すると全く相手にされなかった彼女はやはり黙った。そのまま黙って帰ってしまえば良かったが、課題を進めているある時、肩に手を置かれたのを感じた。
「肩凝ってない? 揉んであげる」
ため息が出た。
「髪型カッコいいね」
途端に課題が頭に入らなくなった。うざすぎる。
「なんか悩み事とか頼み事があれば言ってよ。だって私は康太の彼女だもん。あっ勿論空を飛ぶとかそういうのは──」
「うるせーな」
立ち上がり、振り返り様に彼女を見下ろす。結局こいつは俺の中身なんて見てないんだ。いや、確かに俺に魅力は無いが、こいつは見ようともしないのだ。
「いつからお前は俺の上になった。頭が高いんだよ」
彼女はビクッと肩を震わせた。そして俺は一歩下がった彼女を睨むように見下ろす。すると負けずに彼女もキッと睨み返してきて、口を開いた。
「な……何? 付き合わせてあげてるの私なのに何その態度! 私のおかげで康太は人気者になったんだよ?」
「は? 何言ってんだお前」
彼女に詰め寄ると、同じように彼女は引き下がる。同じ距離を保ちながら彼女は壁に追い詰められた。
「痛っ」
ドンっと彼女の背がドアにぶつかり、俺はドンっと彼女の顔の横に手を付いた。心なしか肩を震わせているようにも見える彼女を冷たい目で見下ろす。
「帰れ」
「……やだ」
やはり今の彼女は余裕がなさそうだ。そう……この顔が見たかった。
「そうかじゃあ」
「──っ!?」
余っていたもう片方の手で、彼女の片方の乳房を乱暴に掴んだ。目を見開くなり、慌てて両手で俺の胸を掴んでる腕を掴み、引き剥がそうとしてくる。

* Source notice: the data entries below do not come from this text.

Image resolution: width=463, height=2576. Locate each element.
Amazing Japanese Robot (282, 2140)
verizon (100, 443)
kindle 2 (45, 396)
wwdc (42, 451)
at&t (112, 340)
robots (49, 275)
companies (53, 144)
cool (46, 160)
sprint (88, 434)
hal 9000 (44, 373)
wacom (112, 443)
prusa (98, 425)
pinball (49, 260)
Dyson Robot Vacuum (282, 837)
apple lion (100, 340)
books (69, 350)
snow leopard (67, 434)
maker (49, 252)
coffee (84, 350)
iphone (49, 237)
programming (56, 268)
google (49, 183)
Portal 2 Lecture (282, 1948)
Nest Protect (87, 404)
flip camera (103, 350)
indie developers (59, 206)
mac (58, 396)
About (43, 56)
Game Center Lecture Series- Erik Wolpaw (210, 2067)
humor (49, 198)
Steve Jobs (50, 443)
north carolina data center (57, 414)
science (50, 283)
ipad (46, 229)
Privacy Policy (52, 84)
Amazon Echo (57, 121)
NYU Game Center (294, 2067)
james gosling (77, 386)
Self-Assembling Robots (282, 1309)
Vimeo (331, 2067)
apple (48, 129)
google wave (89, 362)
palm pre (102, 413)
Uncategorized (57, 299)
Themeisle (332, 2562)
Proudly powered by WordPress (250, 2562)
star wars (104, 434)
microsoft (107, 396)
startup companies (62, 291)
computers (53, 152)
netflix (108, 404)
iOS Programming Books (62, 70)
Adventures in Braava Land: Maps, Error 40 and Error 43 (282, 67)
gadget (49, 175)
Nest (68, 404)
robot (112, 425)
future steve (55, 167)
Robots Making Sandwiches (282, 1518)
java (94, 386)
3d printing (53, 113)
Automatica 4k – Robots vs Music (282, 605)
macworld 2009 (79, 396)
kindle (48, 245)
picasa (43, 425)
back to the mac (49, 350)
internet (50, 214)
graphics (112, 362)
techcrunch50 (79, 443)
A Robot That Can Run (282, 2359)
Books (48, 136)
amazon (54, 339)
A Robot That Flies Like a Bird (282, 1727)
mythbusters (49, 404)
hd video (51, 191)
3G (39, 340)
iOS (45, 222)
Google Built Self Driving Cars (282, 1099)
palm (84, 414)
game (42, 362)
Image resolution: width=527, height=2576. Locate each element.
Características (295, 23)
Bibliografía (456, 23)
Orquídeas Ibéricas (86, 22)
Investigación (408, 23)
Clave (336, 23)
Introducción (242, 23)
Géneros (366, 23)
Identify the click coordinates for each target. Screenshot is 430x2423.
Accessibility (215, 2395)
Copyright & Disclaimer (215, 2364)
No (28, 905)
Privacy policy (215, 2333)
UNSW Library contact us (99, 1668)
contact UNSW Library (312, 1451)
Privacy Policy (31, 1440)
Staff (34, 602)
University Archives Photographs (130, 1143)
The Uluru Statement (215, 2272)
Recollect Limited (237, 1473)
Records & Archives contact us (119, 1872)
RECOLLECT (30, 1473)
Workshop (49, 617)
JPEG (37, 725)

「やだっ! やめて! 私にこんな事していいと思ってるの!?」
「じゃあ帰れよ」
「……」
急に黙り始めた。俺は胸を掴んでいた手を離すと、彼女は安心したように手を下ろした。だが別に俺はやめたわけでは無い。俺は再び手をあげると人差し指だけを出し、彼女の胸の中心を付いた。
「ひゃっ。ちょっ……!」
そんな声を漏らし、彼女は顔を青ざめさせた。このことを彼女が学校の人々や先生に言えば、俺は退学になるだろう。そんな危ないことをしていると自覚はあるが、何故か今は止めることができなかった。
「帰れよ!」
「……やだ! 付き合ってるって認めるまで帰らない!」
なんだよ、付き合ってるかどうか心配してたのかよ。面白いな。だがもう今の俺にはこいつが憎くて憎くてしょうがなかった。
「ああそう」
「何っ──うっ!」
あの時と同じように彼女の胸ぐらを掴み、横のベットに突き倒した。床に足をつけたまま、布団に上体を埋れさせているなんとも無防備な桐崎七瀬。そのまま近づいていくと、目を見開かせながら顔を上げて、やめてと言わんばかりに震えている。
「こんなの私の康太じゃ無い!」
「俺はお前の康太じゃなければお前の知っている康太でも無い。帰れ」
最後の忠告だ。俺がこれから何をしようとしてるのかは分かっているはずだ。俺の忠告を破ればもれなく彼女はどうにかなるだろう。
「……や……だ」
「分かった」
そういう事だ。
──
三十分後、彼女は涙を流しながら眠っていた。レイプ後のようにぐったりしていて、そんな彼女を見て、俺は凄まじい背徳感を味わった。そう……俺は彼女にお仕置きをしたのだ。
「流石にやりすぎたな」
本当に彼女は気を失ってるだけなのだろうか? 死んでしまっているのではないだろうか? 流石に今の彼女の姿は悲惨すぎるので、俺はとりあえずと彼女の乱れた服と髪を整えるのであった。
そのまま何事もなかったかのように桐崎七瀬を放置して、机にて課題を進めていると、彼女は目が覚めたのか立ち上がったのを背後で感じた。持ってきた荷物を手に持ったようで、そのまま黙って部屋を出て行った。足取りが不規則で、とぼとぼとしていた様子だったので笑うのを堪えるのがやっとだった。
桐崎七瀬は帰って行った。
そして課題を終えて、夕飯を食べに俺は部屋を出た。
「康太、はいお土産」
廊下で姉──紗香から出会い頭にお菓子を投げ付けられた。
「いや、そこらの店に売ってそうなうまいぼーを土産って言うのはな。まあ、ありがと姉ちゃん」
「ってかあんた、よく見たらその髪型どうしたの、かっこいいじゃん」
「あーね」
するし大学生の姉は、ニヤニヤとした視線を送ってきた。
「それよりさぁ……どうやってたぶらかしたか知らないけどさ、あのメチャクチャ可愛い子とどんなプレイをしてたの?」
「──っ!」
桐崎七瀬と行っていた行為がバレていたという事実に思わずむせてしまった。姉は確かに隣の部屋であるが、そこまで声が漏れていたとは。
「エロいねぇ康太」
「うっせ。もう飯食うからどいて」
「お父さん来る前に髪型戻しときなよー」
「分かってるよ」
父は、世界中の貴族の宿泊を専用とする天海ホテルの社長を務めている。そんな有名な父の息子が俺であることを知ってる人は、学校でもそう少なくない。父は毎日俺が登校した少し後に出勤している。そして帰りは決まって9時ごろだ。
そんな父は、高校生のスマホ所持は毒だと口を酸っぱくして言われて、さらに部活は勉強の妨げだとやらせてくれない。まぁ、そのおかげで学年の上位には君臨させてもらっているのだが。
まだ全然時間はあるので、夕飯を先にして風呂で治そうと決めた。